Jaime Salazar est un fin observateur. En août 2010, cet historien remarque une légère différence entre l’écusson qui figure sur le maillot de la sélection d’Espagne et celui du drapeau espagnol. Celui-ci comporte traditionnellement six parties représentant les royaumes historiques de la péninsule. Au centre se trouve le bouclier représentant la maison de Bourbon-Anjou, avec trois fleurs de lys sur fond bleu bordé de rouge. Or, sur l’écusson de la Roja, le contour rouge a disparu. Résultat : ce n’est plus la maison de Bourbon-Anjou – régnant sur l’Espagne depuis Philippe V (1716–1746) – qui est représentée, mais la maison de Bourbon en France. Jaime Salazar a bien contacté le président de la Fédération espagnole Ángel María Villar, mais ses courriers sont restés sans réponse. Ainsi, la Roja a remporté l’Euro 2008, le Mondial 2010 et l’Euro 2012 avec un écusson infidèle à son histoire. Ce n’est qu’en 2013 que la Fédération a rectifié le tir.


Dynamo Dresde – la mémoire dans la peau

Avec huit titres de champion remportés avant la chute du mur de Berlin, le SG Dynamo Dresde présente le deuxième meilleur palmarès d’Allemagne de l’Est. À l’instar du club le plus titré de l’autre côté du mur (Berliner Fussball Dynamo, qui compte 10 breloques), son appellation Dynamo en faisait un organe à part entière de la police politique de RDA. Dans une volonté d’effacer les souvenirs de la Stasi, après la réunification allemande, les dirigeants du club délaissent le nom « SG Dynamo Dresde » au profit de « 1. FC Dynamo Dresden » . En outre, ils changent la couleur bordeaux pour le vert – le vert et le blanc étant les couleurs de la Saxe. Mais les supporters tiennent à leur histoire. Alors, en 2006, l’Assemblée générale du club décide de renouer tant avec la couleur bordeaux que le nom historique « SG Dynamo Dresde » . Avec une particularité, cependant : les statuts du SG Dynamo précisent que ses couleurs sont doubles. Officiellement, le club qui évolue aujourd’hui en 2. Bundesliga présente donc deux logos : un bordeaux ainsi qu’un vert, même si ce dernier n’est plus utilisé.

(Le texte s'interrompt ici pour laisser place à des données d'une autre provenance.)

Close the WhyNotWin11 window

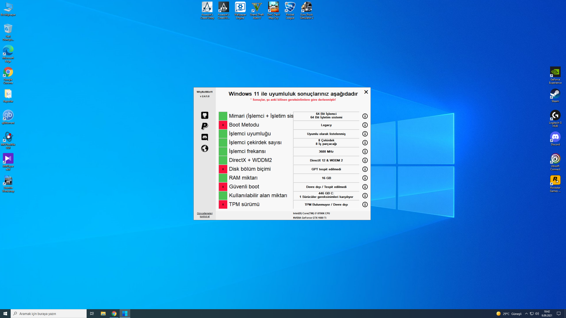(366, 92)
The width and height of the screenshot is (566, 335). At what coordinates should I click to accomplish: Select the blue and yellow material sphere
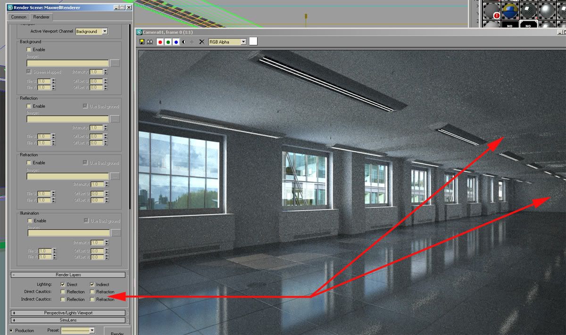click(509, 11)
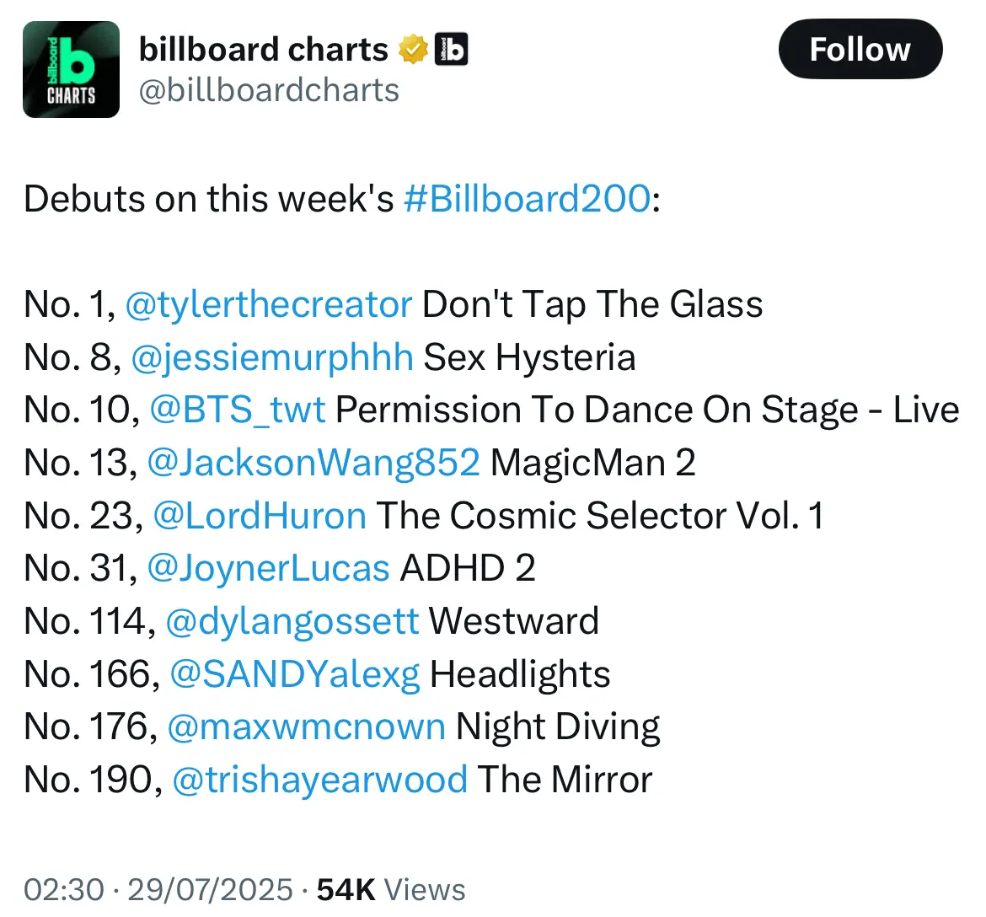
Task: Open the @billboardcharts handle
Action: tap(269, 90)
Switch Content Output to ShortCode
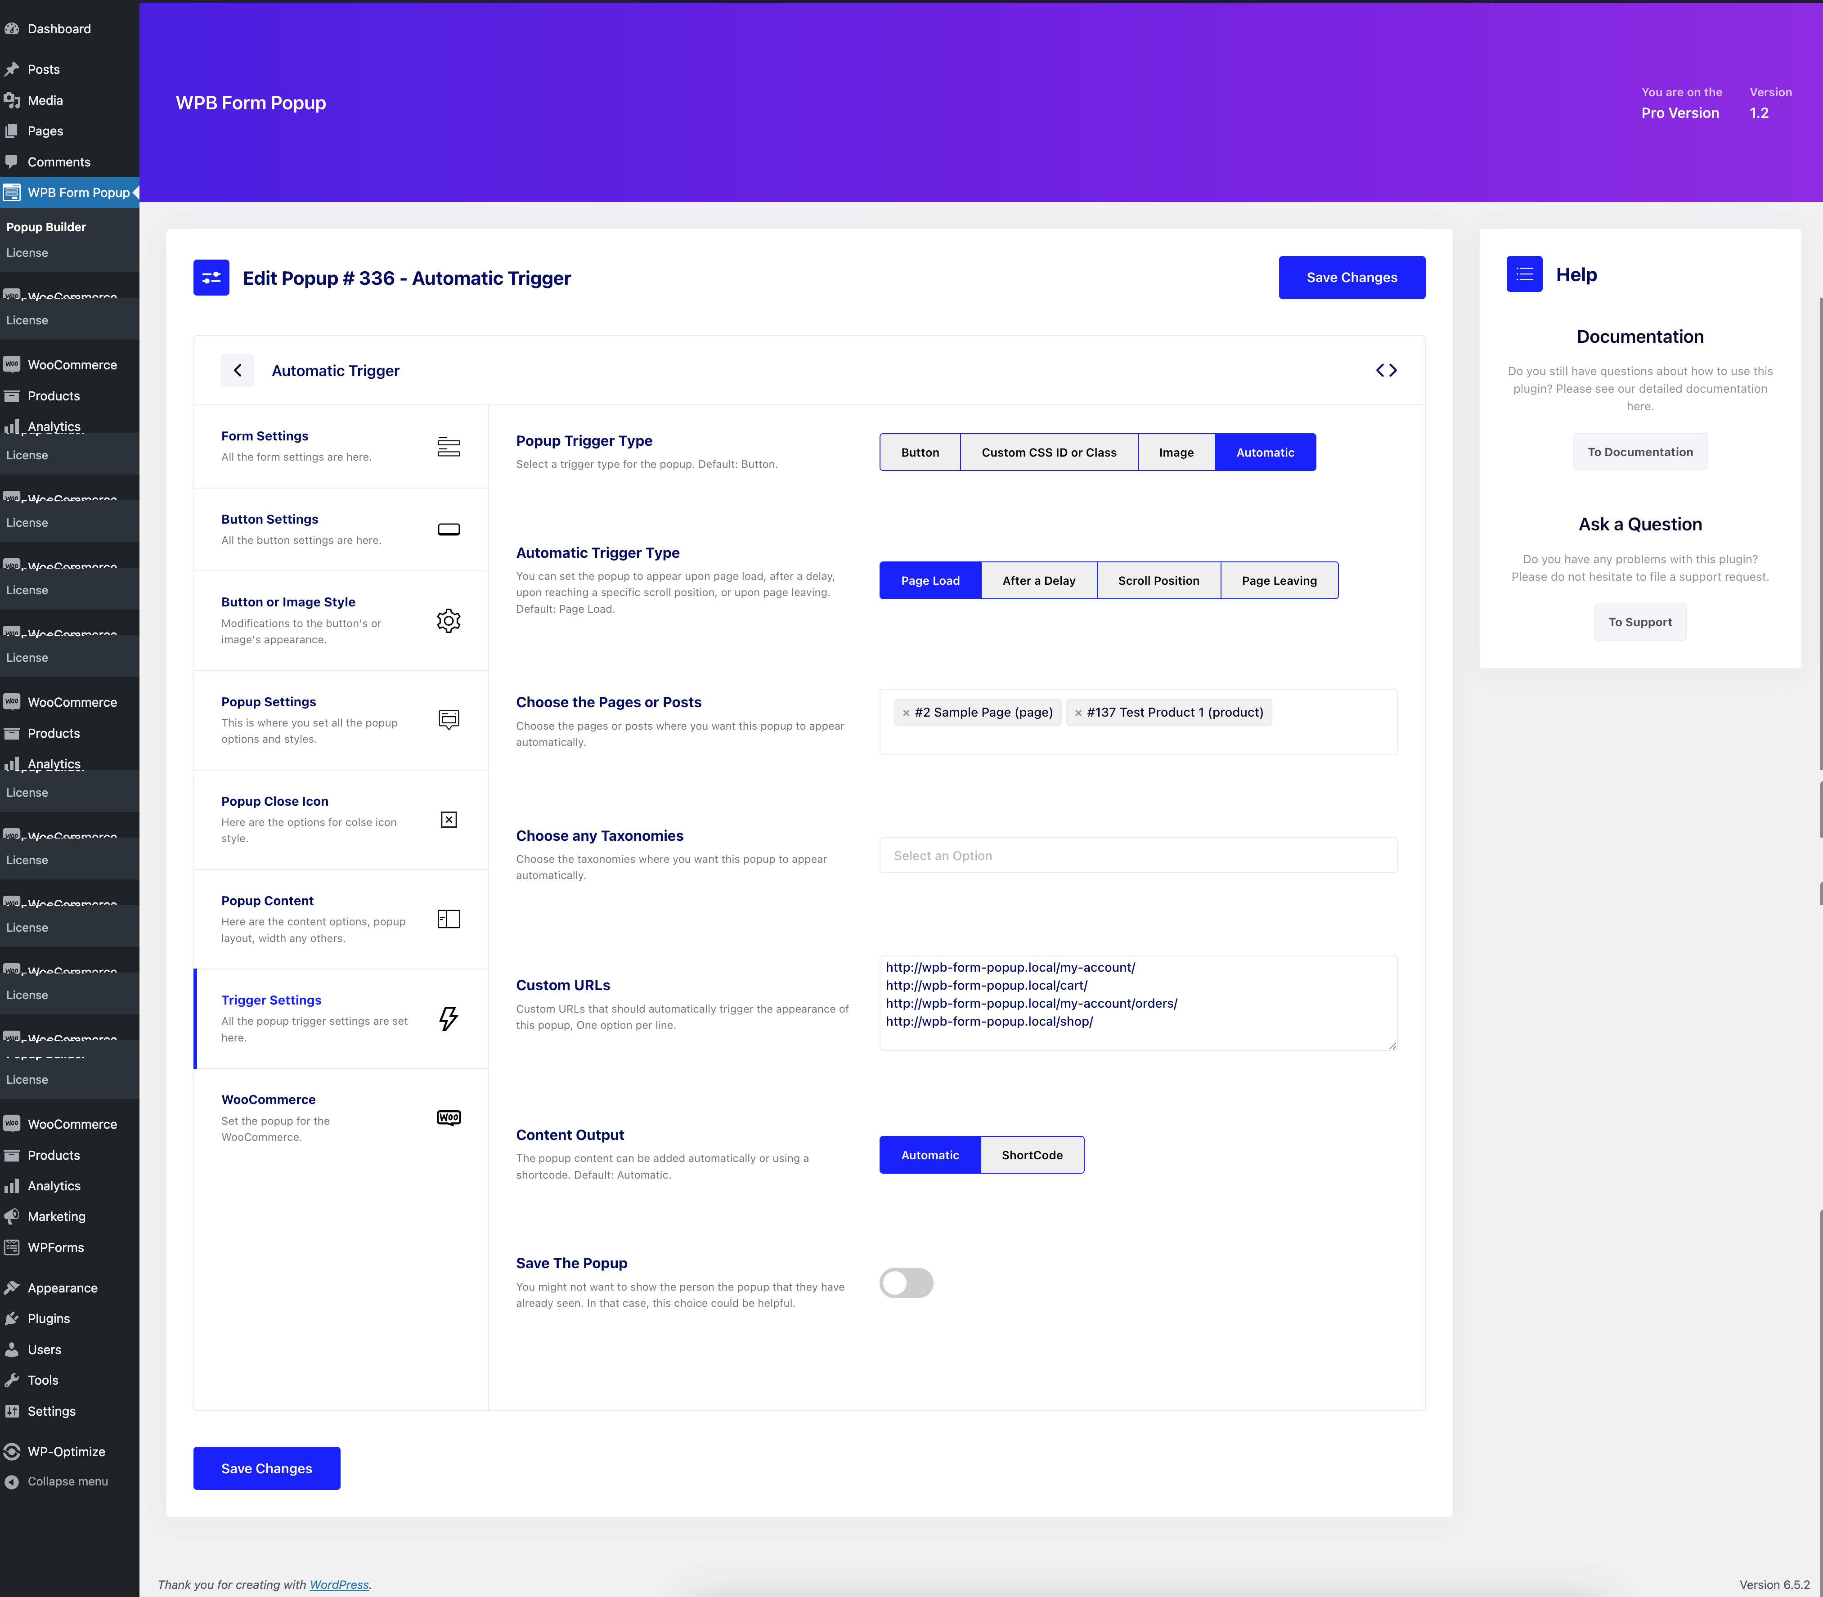The image size is (1823, 1597). 1031,1155
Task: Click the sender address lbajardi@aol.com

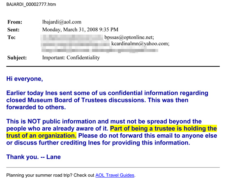Action: coord(62,22)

Nîmes Olympique – le croco a la peau dure

Un crocodile, du rouge et des lauriers. Au-delà de son esthétisme discutable, le nouveau logo présenté par le Nîmes Olympique à la mi-juin semblait fidèle à l’identité du club gardois. Et pourtant, il n’a absolument pas plu aux associations de supporters, qui ont lancé un appel au boycott des nouveaux produits du club. « [Le logo] est devenu rond et il n’y a plus le corps du crocodile. On veut un crocodile entier, pas une simple tête. Et un ballon dans la bouche, c’est quoi le message ? » , s’interrogeait Cyril Roure, président du groupe de supporters Nemausus 2013, il y a quelques jours. Face à cette levée de boucliers, le club a fini par faire marche arrière, en annonçant conjointement le retrait du logo et un appel à la contribution pour soumettre des propositions pour un nouveau logo du club. Mieux, la direction « s’engage à l’avenir à associer systématiquement les supporters dans les décisions importantes qui touchent le NO » . En bonne intelligence, et c’est assez rare pour être souligné.